> **WORK REQUEST**
Include no pictures. Output exactly the lines from the one that contains "Given: Go to previous page arrow" through the final line of the entries.

> **MATERIAL TO PROCESS**

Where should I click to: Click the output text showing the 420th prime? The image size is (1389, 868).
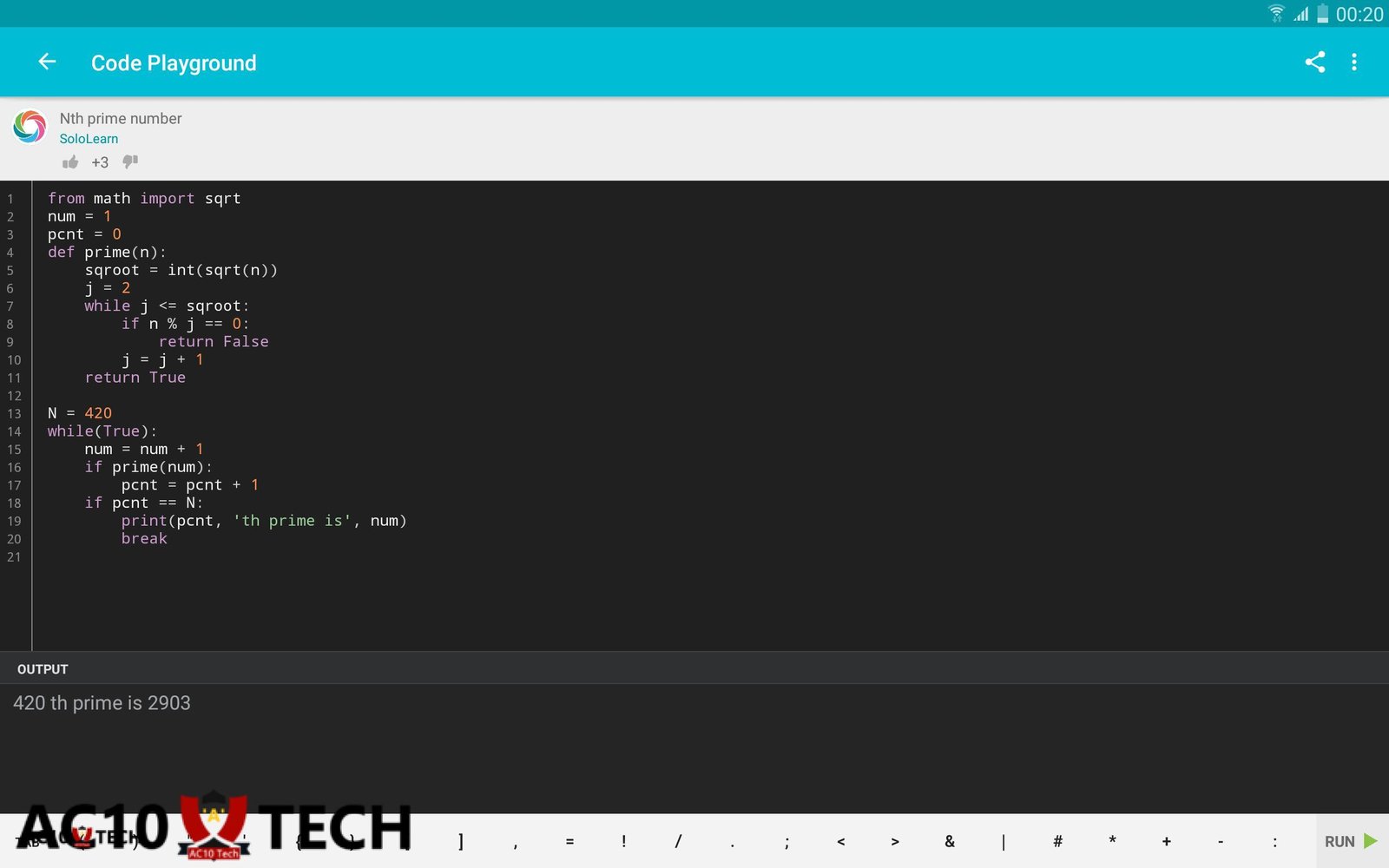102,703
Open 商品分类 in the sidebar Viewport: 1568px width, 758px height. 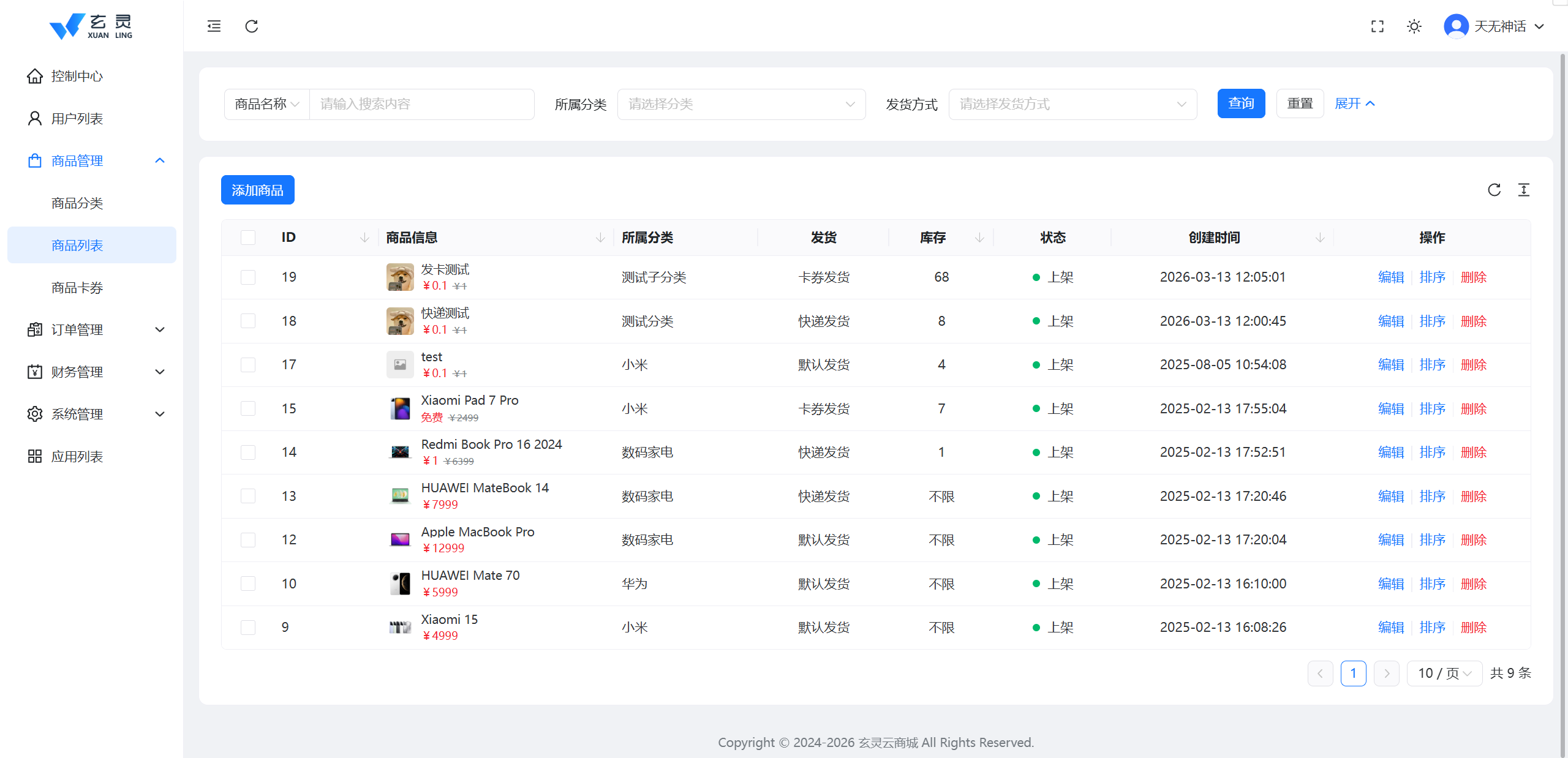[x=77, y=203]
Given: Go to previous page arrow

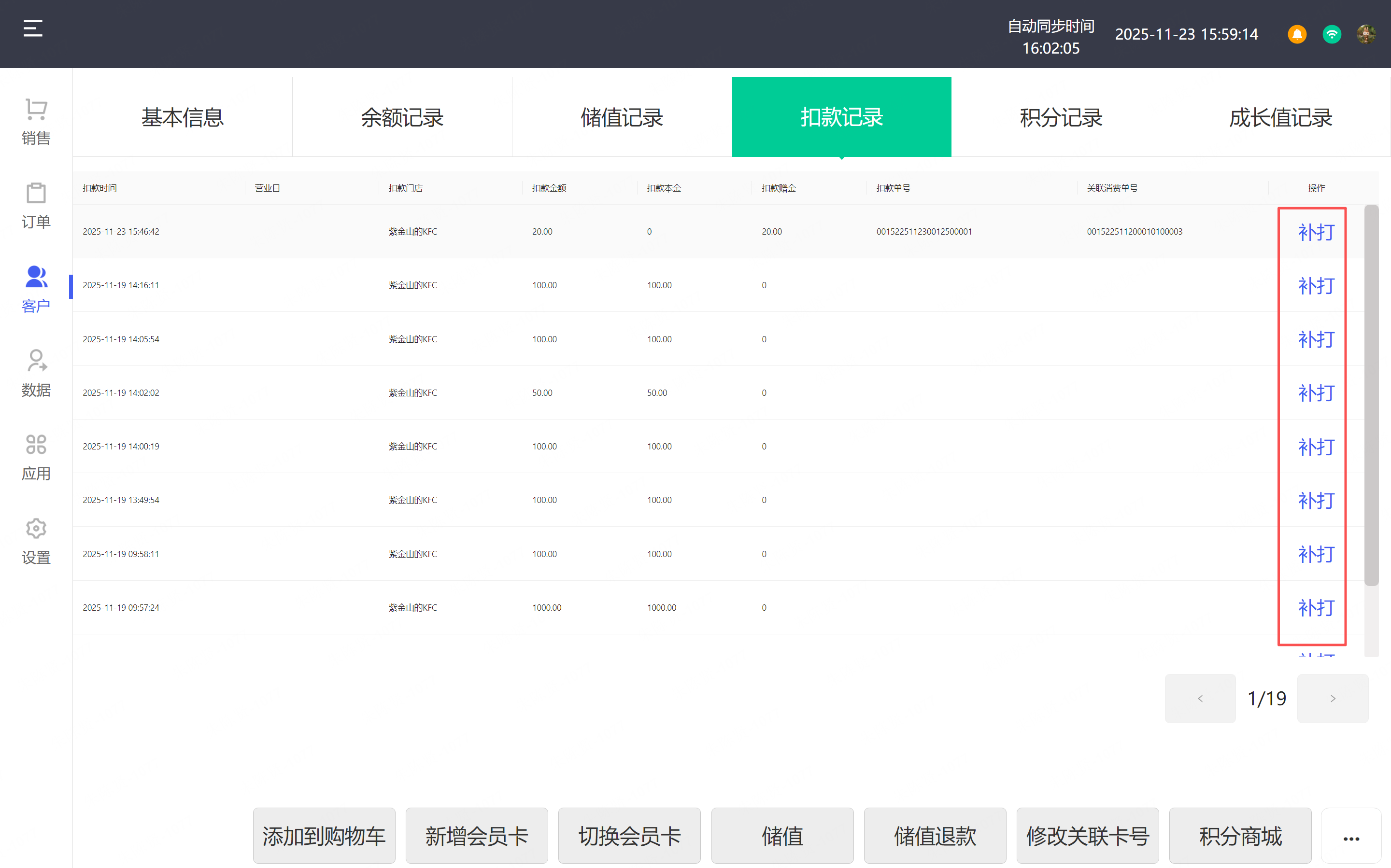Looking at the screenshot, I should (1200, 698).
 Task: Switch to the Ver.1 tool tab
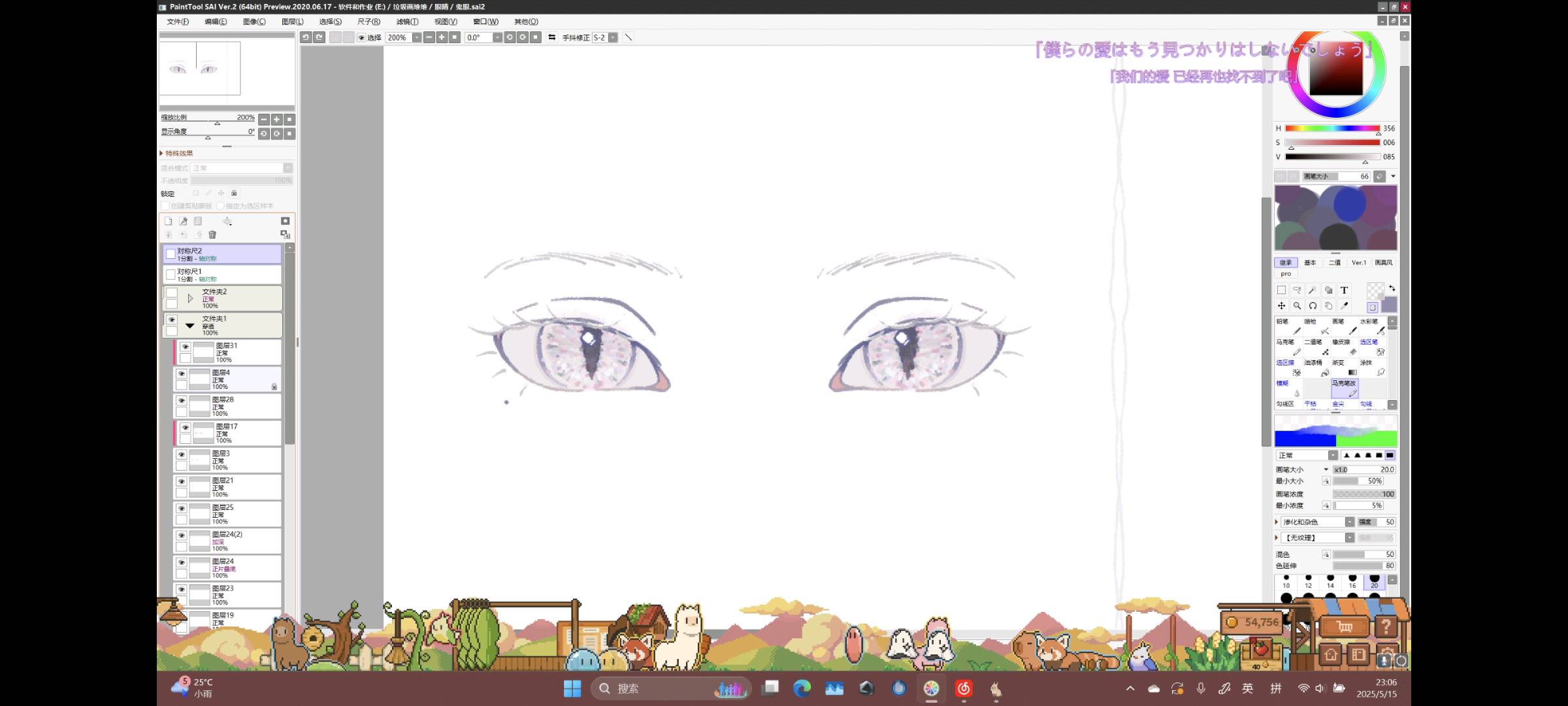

> **ANSWER FOR THIS EXERCISE**
Given: Go to previous page arrow

Looking at the screenshot, I should (1200, 698).
 Task: Switch to the Ver.1 tool tab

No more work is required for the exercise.